What the task needs is every record repeated exactly, nothing more.

╭──

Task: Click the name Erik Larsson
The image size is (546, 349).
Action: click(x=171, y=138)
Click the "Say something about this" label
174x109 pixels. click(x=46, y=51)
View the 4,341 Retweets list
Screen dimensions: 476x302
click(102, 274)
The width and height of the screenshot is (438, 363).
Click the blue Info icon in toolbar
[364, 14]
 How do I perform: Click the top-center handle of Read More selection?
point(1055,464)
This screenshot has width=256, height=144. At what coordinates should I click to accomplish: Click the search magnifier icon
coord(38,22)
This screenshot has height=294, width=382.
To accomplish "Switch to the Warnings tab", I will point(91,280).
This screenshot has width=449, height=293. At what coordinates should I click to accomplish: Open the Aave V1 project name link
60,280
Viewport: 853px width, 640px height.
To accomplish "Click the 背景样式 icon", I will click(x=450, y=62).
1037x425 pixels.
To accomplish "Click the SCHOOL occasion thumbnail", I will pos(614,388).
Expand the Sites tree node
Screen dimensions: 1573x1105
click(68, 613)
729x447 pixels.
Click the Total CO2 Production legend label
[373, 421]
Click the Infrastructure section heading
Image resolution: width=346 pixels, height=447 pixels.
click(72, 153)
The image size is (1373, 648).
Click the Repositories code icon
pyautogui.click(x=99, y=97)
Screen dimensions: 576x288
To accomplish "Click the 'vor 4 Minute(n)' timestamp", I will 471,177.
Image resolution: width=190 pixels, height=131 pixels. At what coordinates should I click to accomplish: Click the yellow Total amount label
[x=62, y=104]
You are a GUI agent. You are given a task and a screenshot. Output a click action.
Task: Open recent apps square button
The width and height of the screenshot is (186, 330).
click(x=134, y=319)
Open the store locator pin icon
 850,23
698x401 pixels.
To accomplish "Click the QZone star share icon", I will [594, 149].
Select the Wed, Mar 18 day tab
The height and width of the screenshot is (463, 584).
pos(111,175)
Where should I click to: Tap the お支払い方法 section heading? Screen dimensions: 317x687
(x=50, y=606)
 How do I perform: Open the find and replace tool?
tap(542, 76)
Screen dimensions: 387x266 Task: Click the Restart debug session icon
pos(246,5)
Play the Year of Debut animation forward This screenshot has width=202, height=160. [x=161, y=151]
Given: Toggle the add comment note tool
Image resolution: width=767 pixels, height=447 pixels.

╰──

▸ Solution to the exercise:
Task: Click the name Erik Larsson
The image size is (546, 349).
Action: click(x=171, y=138)
Click the "Say something about this" label
174x109 pixels. click(x=46, y=51)
View the 4,341 Retweets list
Screen dimensions: 476x302
click(102, 274)
The width and height of the screenshot is (438, 363).
Click the blue Info icon in toolbar
[364, 14]
 How do I perform: Click the top-center handle of Read More selection?
point(1055,464)
This screenshot has width=256, height=144. At what coordinates should I click to accomplish: Click the search magnifier icon
coord(38,22)
This screenshot has height=294, width=382.
To accomplish "Switch to the Warnings tab", I will point(91,280).
This screenshot has width=449, height=293. At what coordinates should I click to accomplish: Open the Aave V1 project name link
60,280
Viewport: 853px width, 640px height.
To accomplish "Click the 背景样式 icon", I will click(x=450, y=62).
1037x425 pixels.
To accomplish "Click the SCHOOL occasion thumbnail", I will pos(614,388).
Expand the Sites tree node
Screen dimensions: 1573x1105
click(68, 613)
729x447 pixels.
Click the Total CO2 Production legend label
[373, 421]
Click the Infrastructure section heading
Image resolution: width=346 pixels, height=447 pixels.
click(72, 153)
The image size is (1373, 648).
Click the Repositories code icon
pyautogui.click(x=99, y=97)
Screen dimensions: 576x288
To accomplish "Click the 'vor 4 Minute(n)' timestamp", I will 471,177.
Image resolution: width=190 pixels, height=131 pixels. At what coordinates should I click to accomplish: Click the yellow Total amount label
[x=62, y=104]
You are a GUI agent. You are given a task and a screenshot. Output a click action.
Task: Open recent apps square button
The width and height of the screenshot is (186, 330).
click(x=134, y=319)
Open the store locator pin icon
 850,23
698x401 pixels.
To accomplish "Click the QZone star share icon", I will [594, 149].
Select the Wed, Mar 18 day tab
The height and width of the screenshot is (463, 584).
pos(111,175)
Where should I click to: Tap the お支払い方法 section heading? Screen dimensions: 317x687
(x=50, y=606)
 How do I perform: Open the find and replace tool?
tap(542, 76)
Screen dimensions: 387x266 Task: Click the Restart debug session icon
pos(246,5)
Play the Year of Debut animation forward This screenshot has width=202, height=160. [x=161, y=151]
Given: Toggle the add comment note tool
Image resolution: width=767 pixels, height=447 pixels.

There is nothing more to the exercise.